> [TASK INSTRUCTIONS] Rewrite the items from the line with "The width and" up to and including the line with "Looking at the", replacing "Promocode" with "Coupon Code" and keeping everything else the same. Leave the pictures out.

> [SUPPLIED INFORMATION]

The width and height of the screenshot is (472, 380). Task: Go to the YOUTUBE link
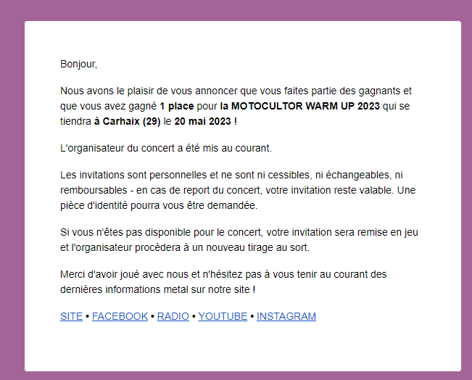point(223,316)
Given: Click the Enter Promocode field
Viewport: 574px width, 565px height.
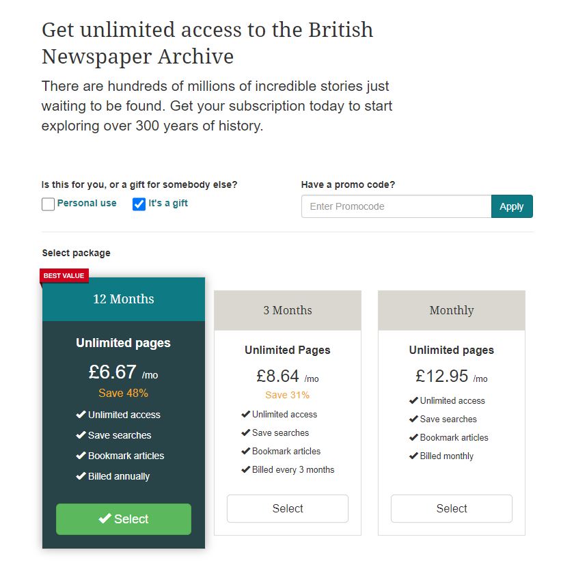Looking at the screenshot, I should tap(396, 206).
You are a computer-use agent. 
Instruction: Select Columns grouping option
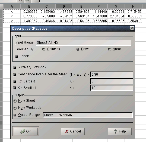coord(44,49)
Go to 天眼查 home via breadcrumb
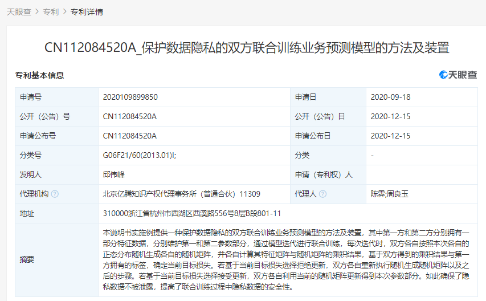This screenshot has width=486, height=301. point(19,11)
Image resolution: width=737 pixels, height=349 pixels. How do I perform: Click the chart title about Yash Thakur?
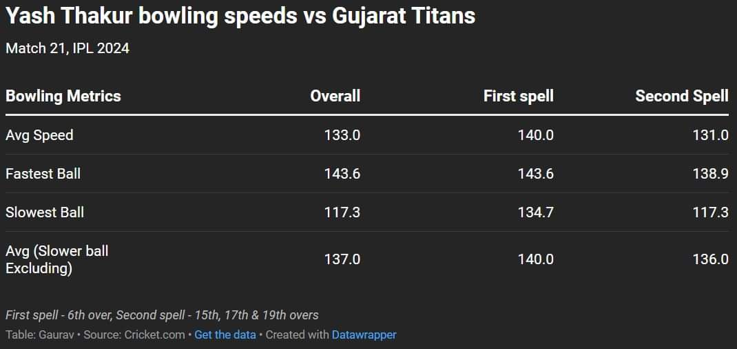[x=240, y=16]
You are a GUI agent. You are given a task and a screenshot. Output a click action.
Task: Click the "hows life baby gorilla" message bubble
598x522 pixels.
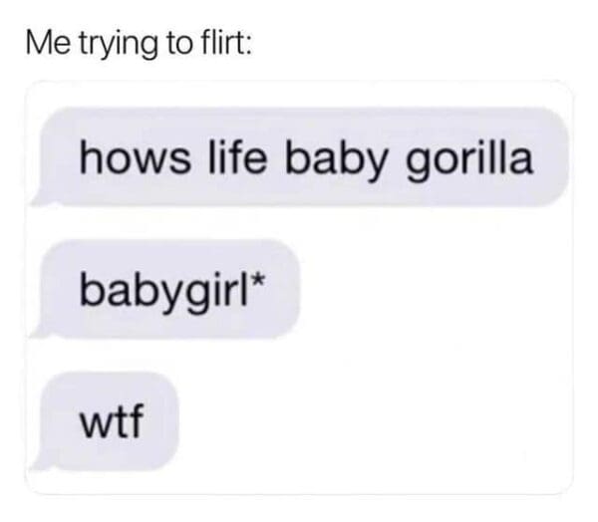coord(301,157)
---
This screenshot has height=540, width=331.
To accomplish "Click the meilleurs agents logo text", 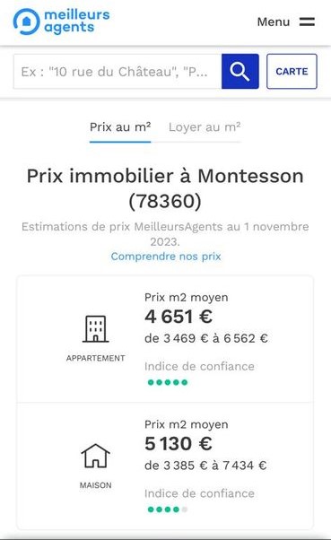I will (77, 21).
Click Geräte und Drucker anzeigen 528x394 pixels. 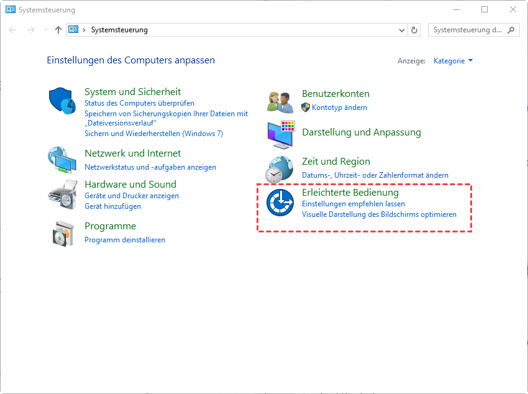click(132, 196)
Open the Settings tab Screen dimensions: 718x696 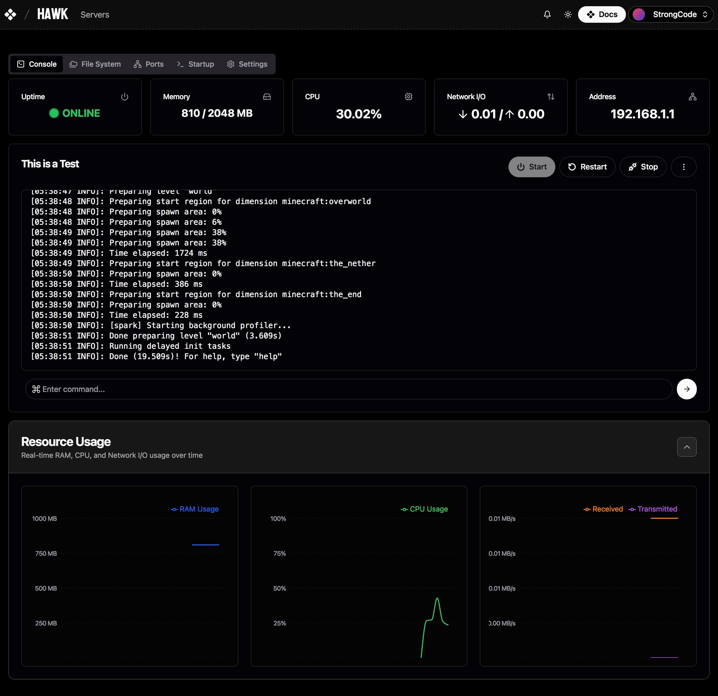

> [THE COMPLETED TASK]
The width and height of the screenshot is (472, 380). Task: Go to the YOUTUBE link
point(223,316)
Given: Click the Enter Coupon Code field
Viewport: 574px width, 565px height.
Looking at the screenshot, I should tap(396, 206).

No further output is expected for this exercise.